G is for Gumshoe - Page 3/98

"Sure," I said. She gave me the address and since I didn't have anything else on the books, I said I'd be there within the hour. There didn't seem to be any particular urgency to the matter, whatever it was, but business is business.

The address she'd given me was in the heart of town, not far from my office, one of the older blocks of single-family residences on a quiet tree-lined street. A tangle of shrubs formed a nearly impenetrable wall that separated the property from street view. I parked out front and let myself in through a creaking gate. The house was a shambling affair, two stories of dark green shingle set sideways on a lot dense with sycamores. I climbed pale gray wooden porch steps still fragrant with a recent repainting. The screen was open and I moved to the front door and pushed the bell, surveying the facade. The house was probably built in the twenties, not elegant by any means, but constructed on a large scale: comfortable, unpretentious, once meant for the middle class-out of reach for the average buyer in the current real estate market. A house like this would probably sell for over half a million these days and then require remodeling to bring it up to snuff.

An obese black woman, in a canary-yellow uniform with white collar and cuffs, let me in. "Mrs. Gersh's out on the upstairs porch," she said, indicating a staircase directly ahead. She lumbered off, apparently trusting me not to lift any cut-glass knickknacks from the occasional table to the right of the entranceway.

I had a momentary glimpse of the living room: a wide painted brick fireplace flanked by built-in bookcases with leaded-glass doors, lots of cotton shag carpeting in a much-trampled off-white. Creamy-painted wainscoting ran halfway up the wall with a pale print wallpaper above, extending across the ceiling in an inverted meadow of wildflowers. The room was shadowy and cried out for table lamps. The whole house was muffled in silence and smelled of cauliflower and curry.

I went up. When I reached the first landing, I saw that a second set of stairs branched down into the kitchen, where I could see a kettle bubbling on the stove. The maid who'd admitted me was now standing at the counter, chopping cilantro. Sensing my gaze, she turned and gave me an idle look. I moved on up.
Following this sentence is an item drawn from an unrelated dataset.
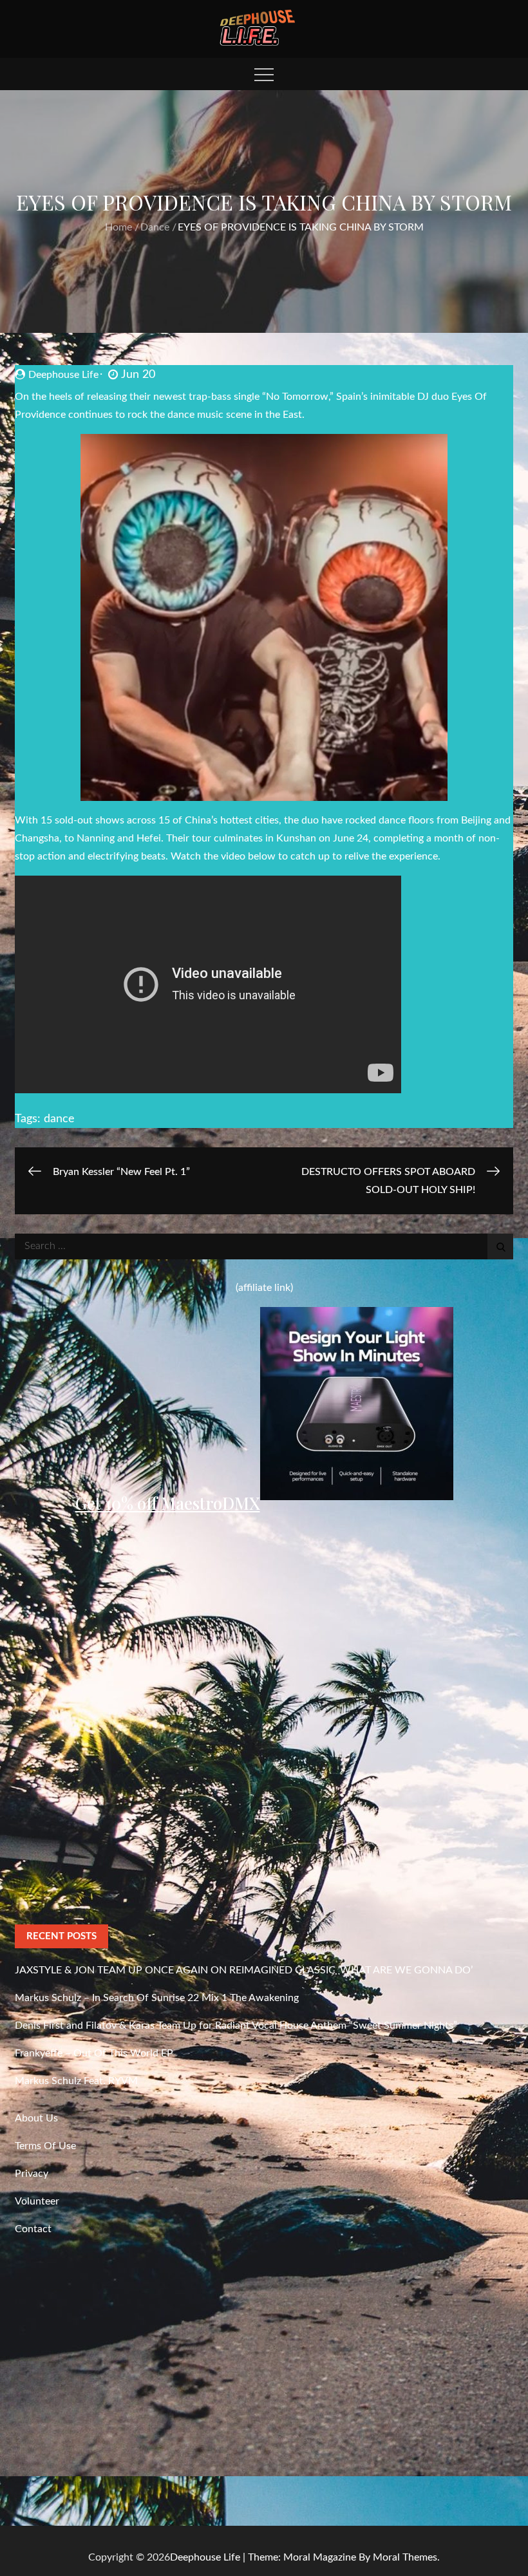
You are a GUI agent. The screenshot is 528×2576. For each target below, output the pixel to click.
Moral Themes (405, 2557)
At the top of the stairs, a screen door opened onto a broad, flat porch ringed with wooden planters filled with bright pink and orange geraniums. The main street, two blocks over, ebbed and flowed with traffic noises as sibilant as the sea. Mrs. Gersh was stretched out on a chaise lounge, a plaid lap robe arranged across her legs. She might have been taking the air in a deck chair, waiting for the social director to advise her of the day's shipboard activities. She had her eyes closed, a Judith Krantz novel face-down on her lap. The branches of a weeping willow draped long, lacy limbs across one corner of the porch, which was dappled in shade.

The day was mild, but the breeze seemed faintly chilly up here. The woman was stick-thin, with the dead-white complexion of someone profoundly ill. She struck me as the sort of woman who, a hundred years ago, might have spent long years in a sanitarium with a series of misdiagnoses stemming from anxiety, un-happiness, laudanum addiction, or an aversion to sex. Her hair was an icy blond, harshly bleached, and sparse. Bright red lipstick defined the width of her mouth and she wore matching bright red polish on nails cut short. Her Jean Harlow eyebrows had been plucked to an expression of frail astonishment. Her eyes were defined by false lashes that lay against her lower lids like sutures. I judged her to be in her fifties, but she might have been younger. Disease is an aging process in itself. Her chest was sunken, with breasts as flat as the flaps on an envelope. She wore a white silk blouse, expensive-looking pale gray gabardine slacks, vivid green satin slippers on her feet.

"Mrs. Gersh?"

She was startled, eyes flying open in a blaze of blue. For a moment, she seemed disoriented and then she collected herself.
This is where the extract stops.